▶ **과제 요구사항**: 자료에서 다음 문자열이 들어 있는 줄을 모두 나열하세요: "Instruction". 대소문자를 구분합니다.

___ 주어진 자료 ___

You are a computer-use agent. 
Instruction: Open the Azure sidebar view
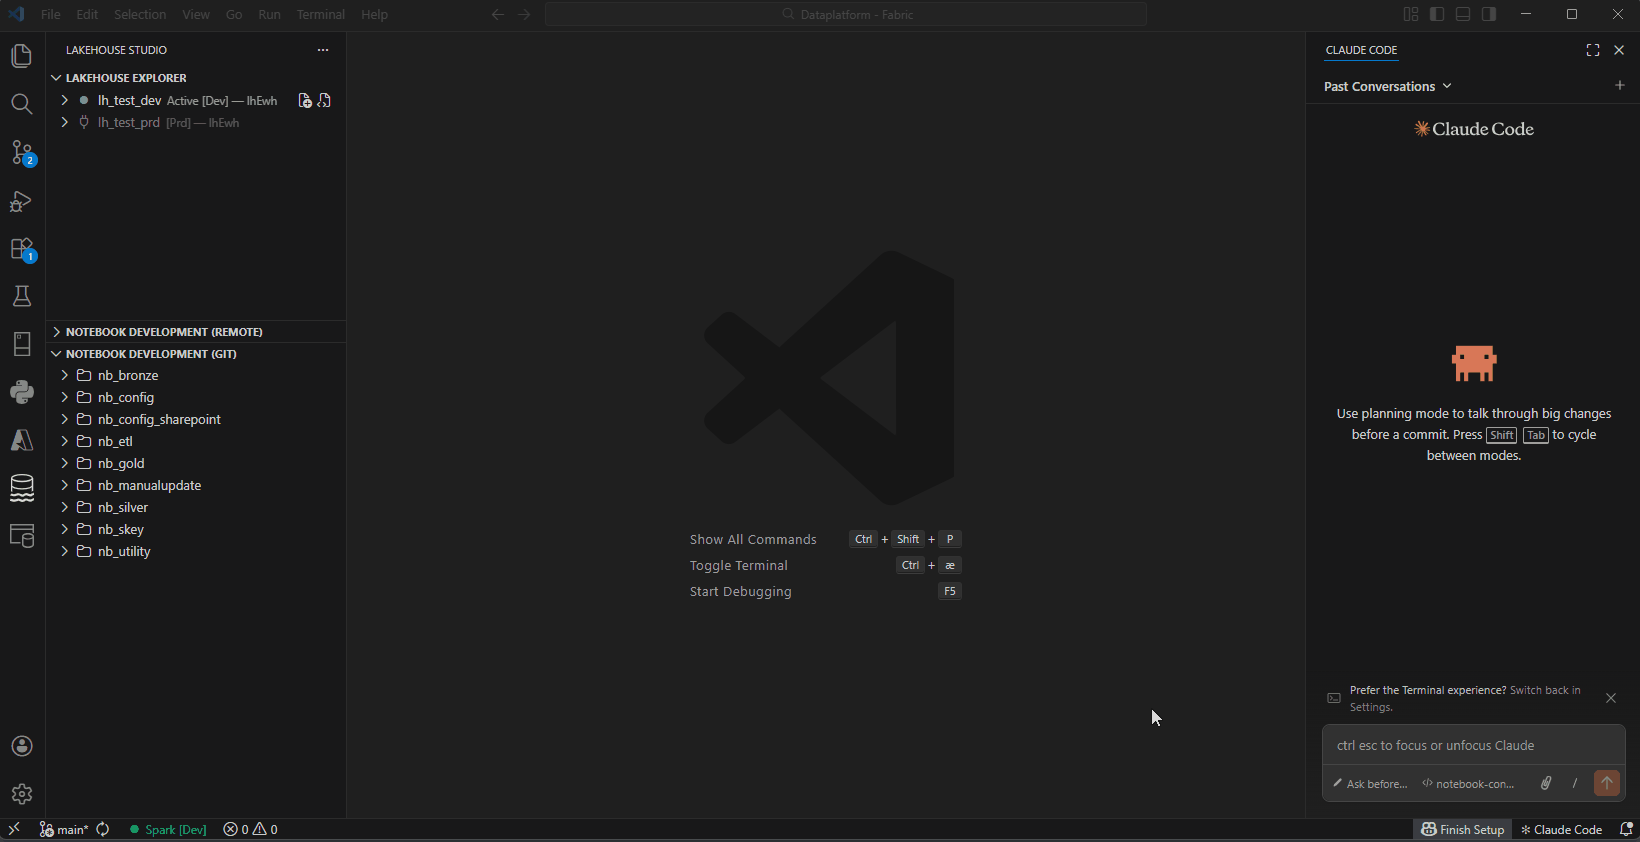(22, 440)
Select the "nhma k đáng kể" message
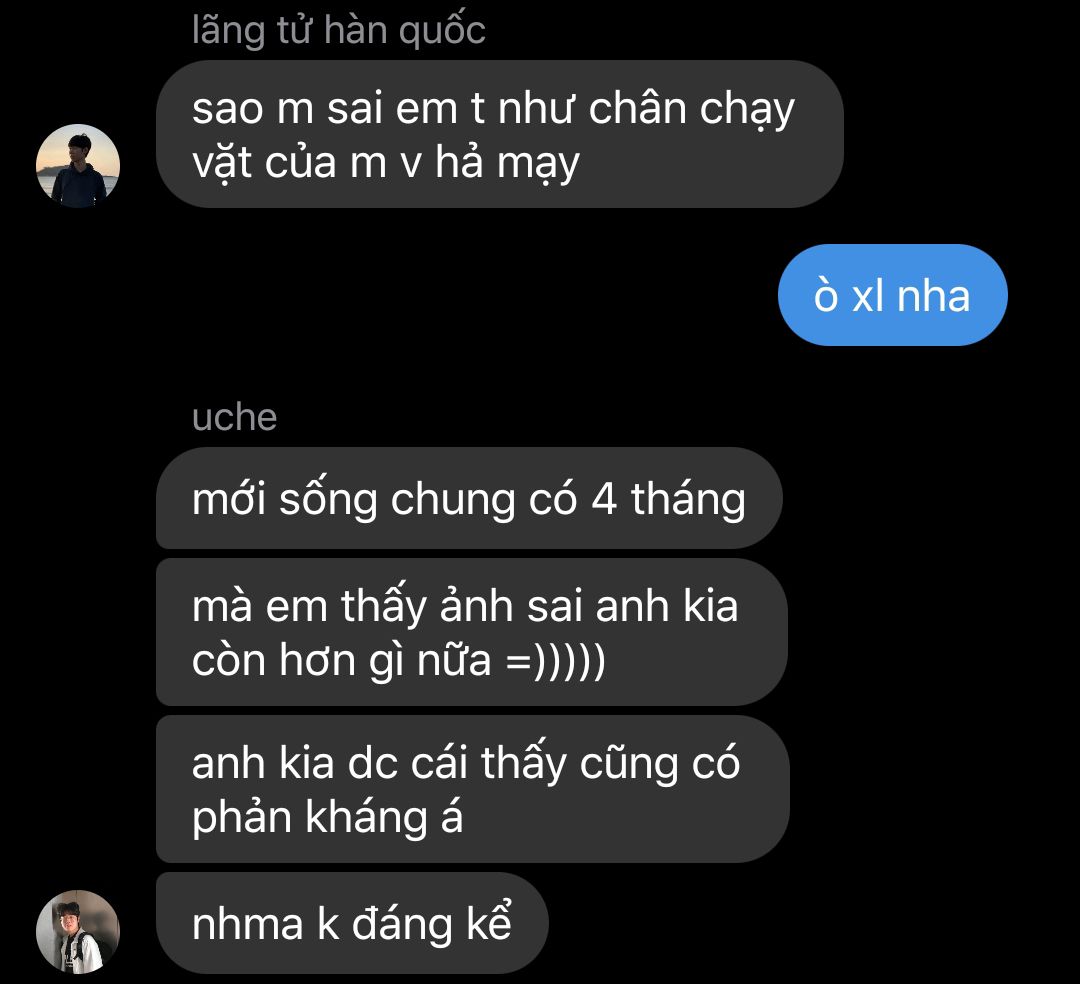1080x984 pixels. [x=352, y=923]
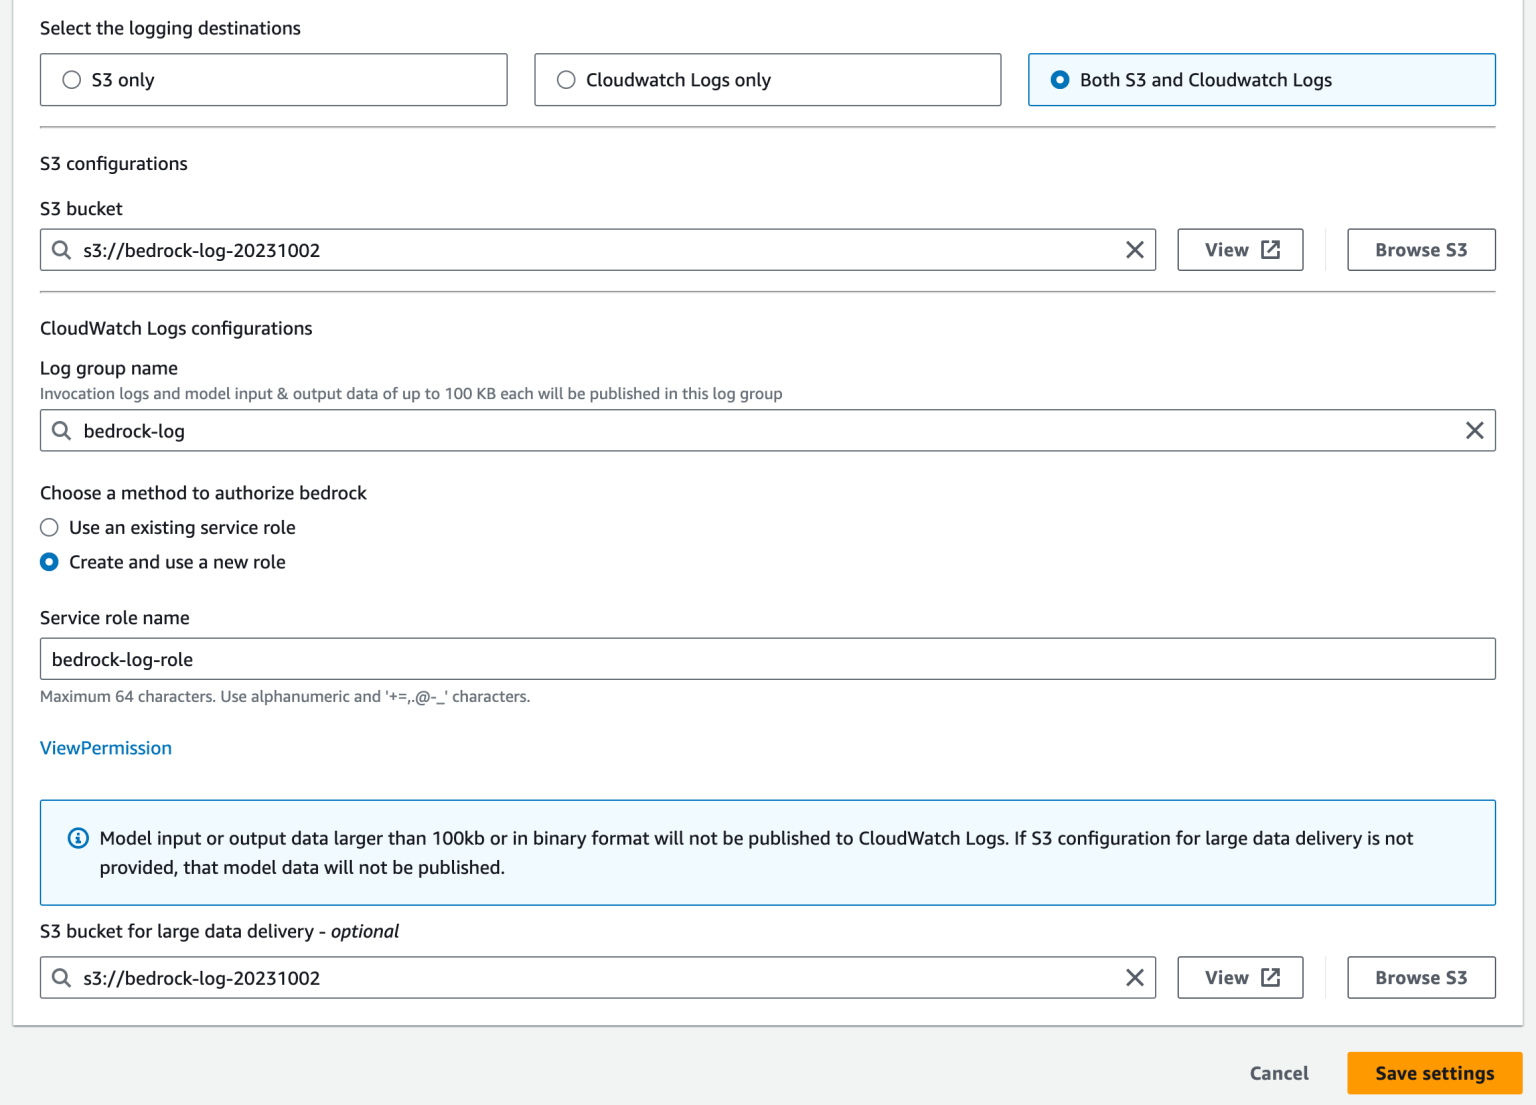The image size is (1536, 1105).
Task: Click the magnifier in the large data delivery field
Action: click(61, 977)
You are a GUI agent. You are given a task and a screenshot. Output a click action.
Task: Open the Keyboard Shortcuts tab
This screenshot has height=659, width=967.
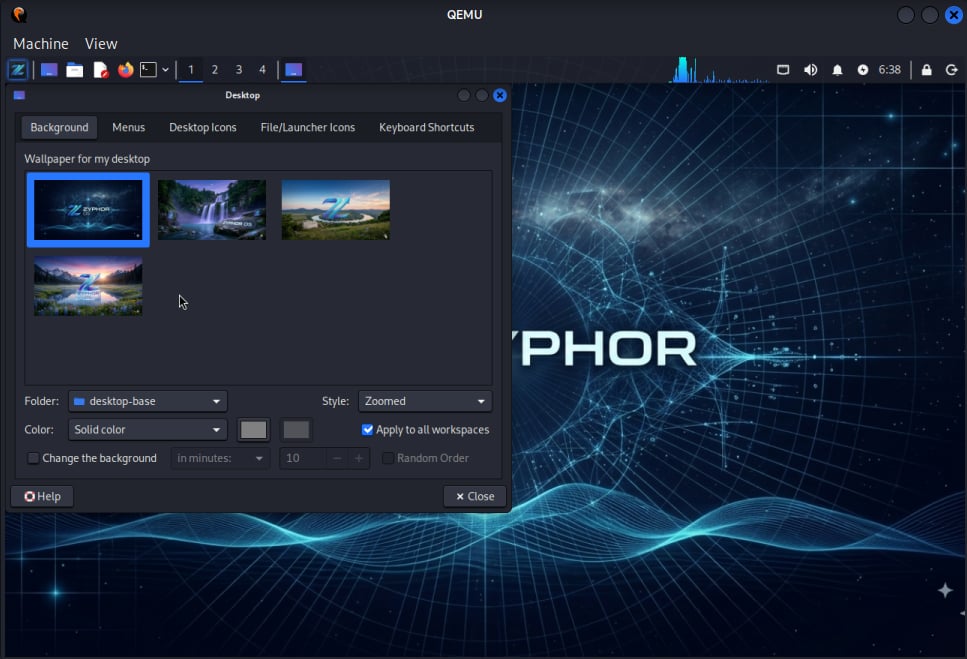pyautogui.click(x=426, y=127)
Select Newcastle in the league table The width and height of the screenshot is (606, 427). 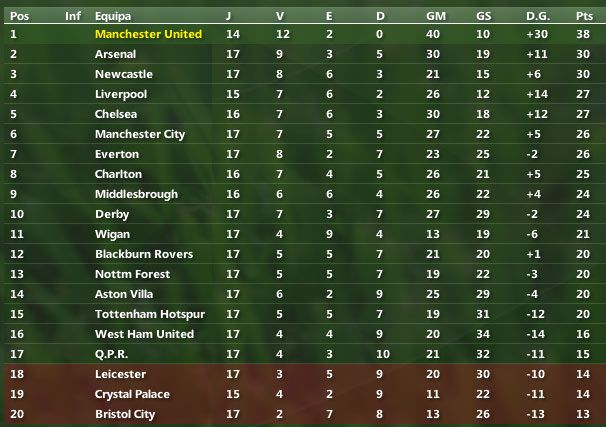point(122,74)
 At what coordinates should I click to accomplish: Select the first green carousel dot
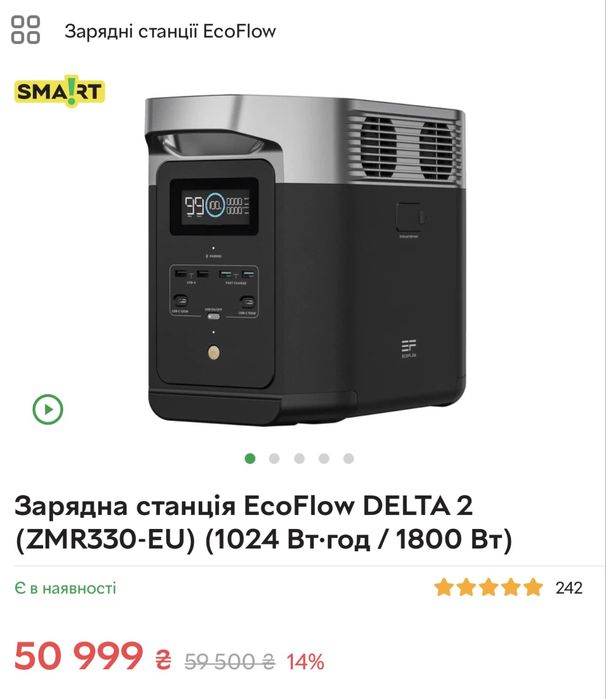click(250, 458)
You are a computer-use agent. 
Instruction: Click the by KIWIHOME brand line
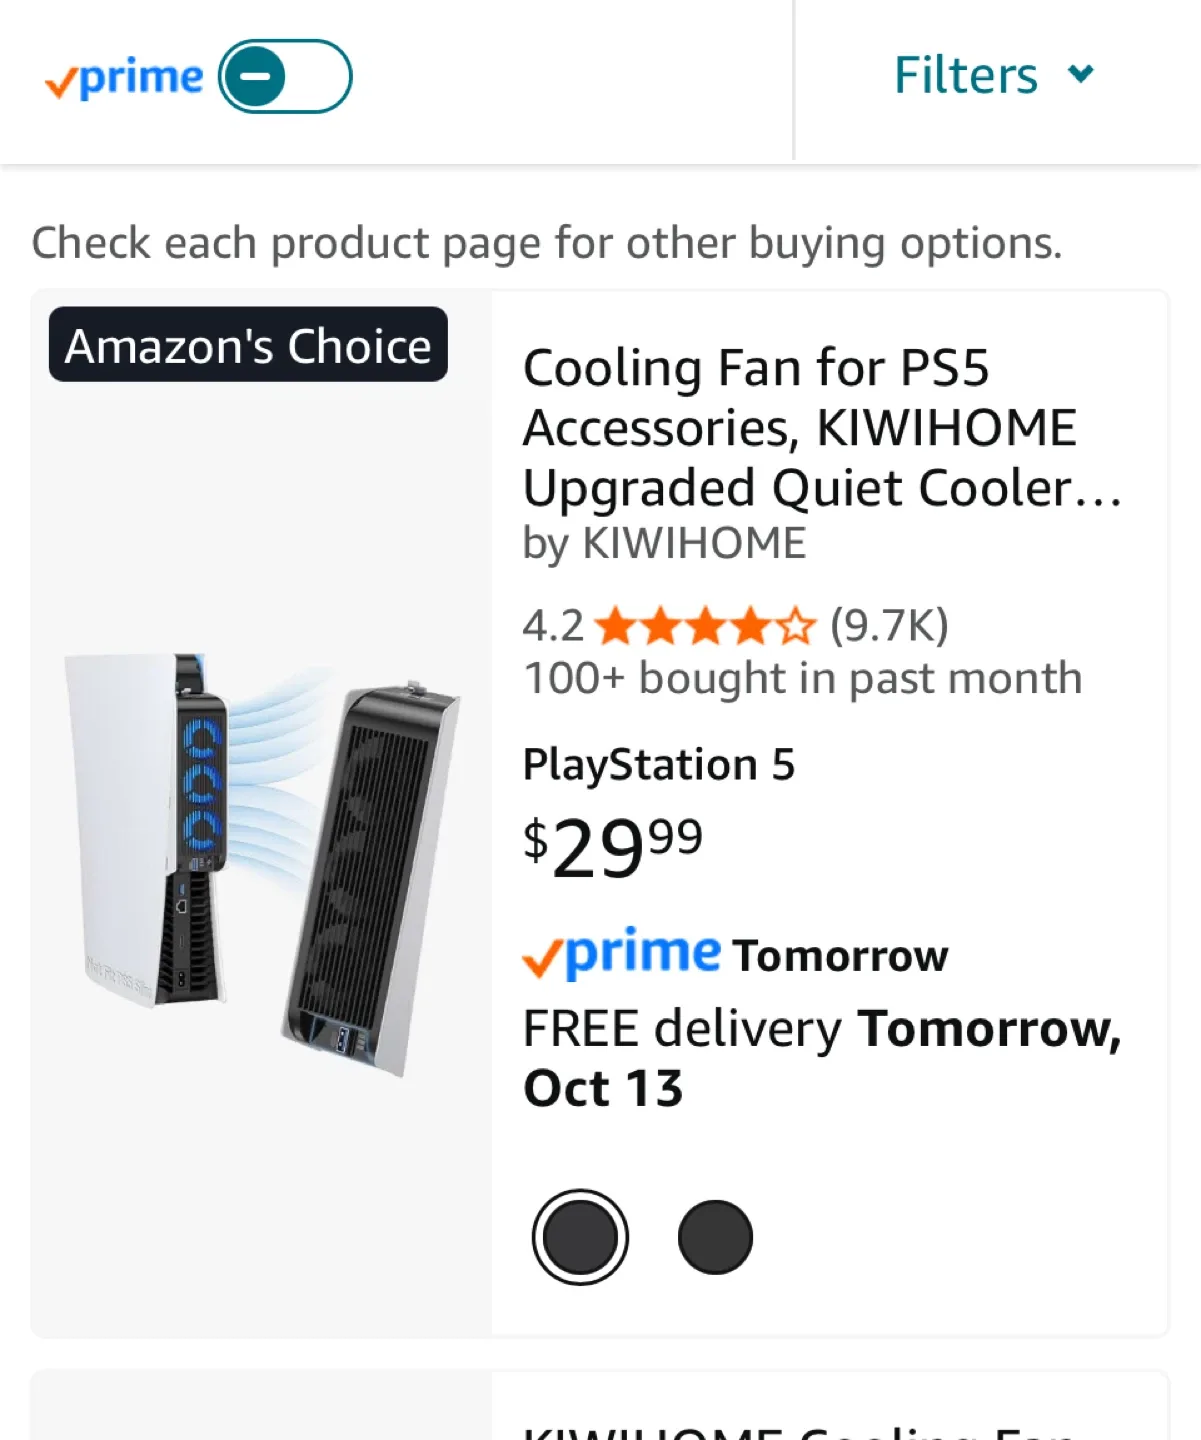(x=664, y=544)
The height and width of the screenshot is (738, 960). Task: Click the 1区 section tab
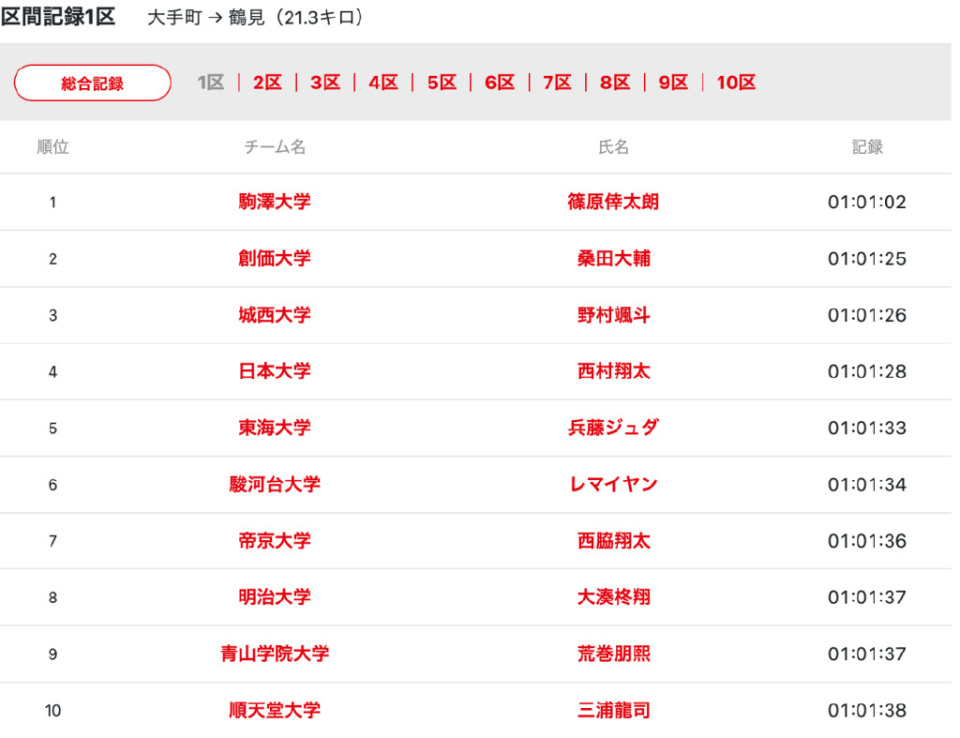tap(210, 83)
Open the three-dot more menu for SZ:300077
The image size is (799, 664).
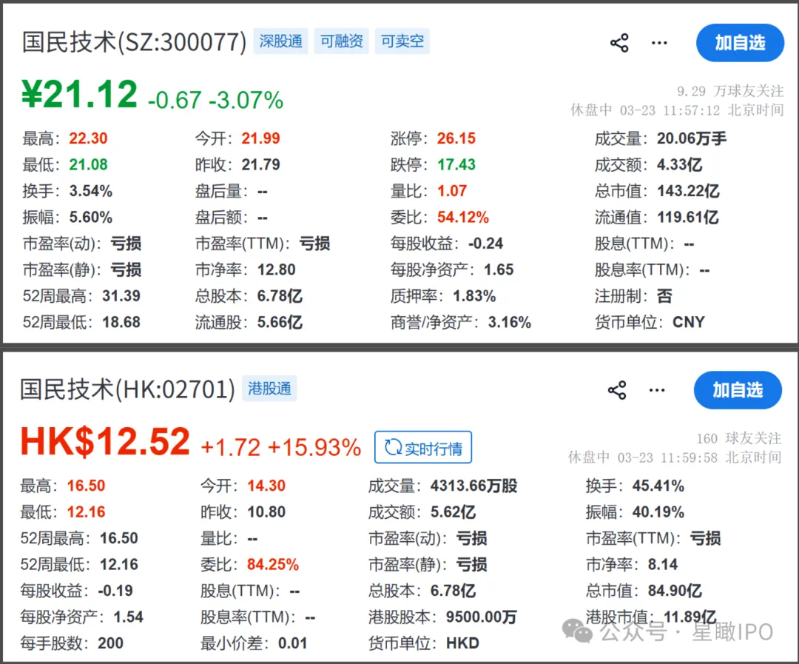coord(659,43)

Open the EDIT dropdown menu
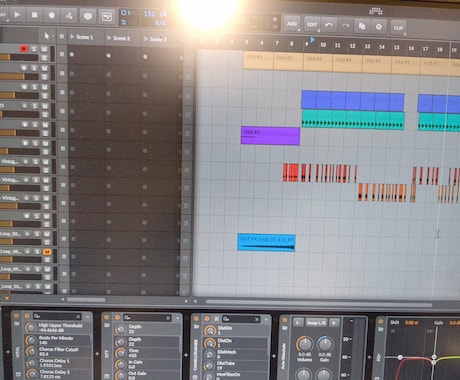312,25
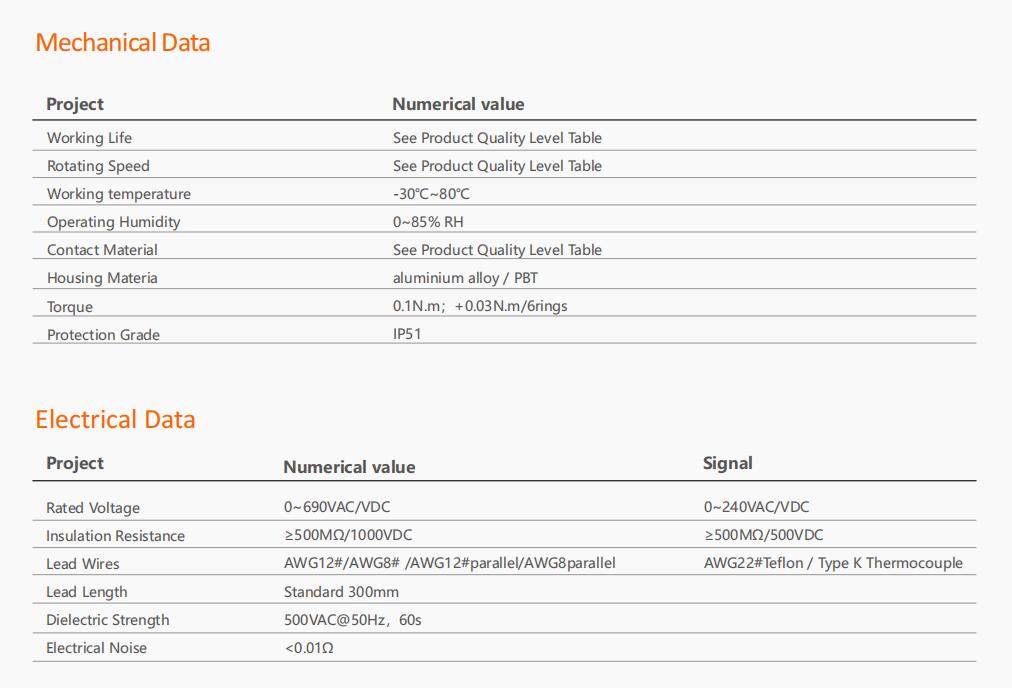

___

▶ **작성 답안**:
Instruction: Open the Azure sidebar view
Instruction: Click the by KIWIHOME brand line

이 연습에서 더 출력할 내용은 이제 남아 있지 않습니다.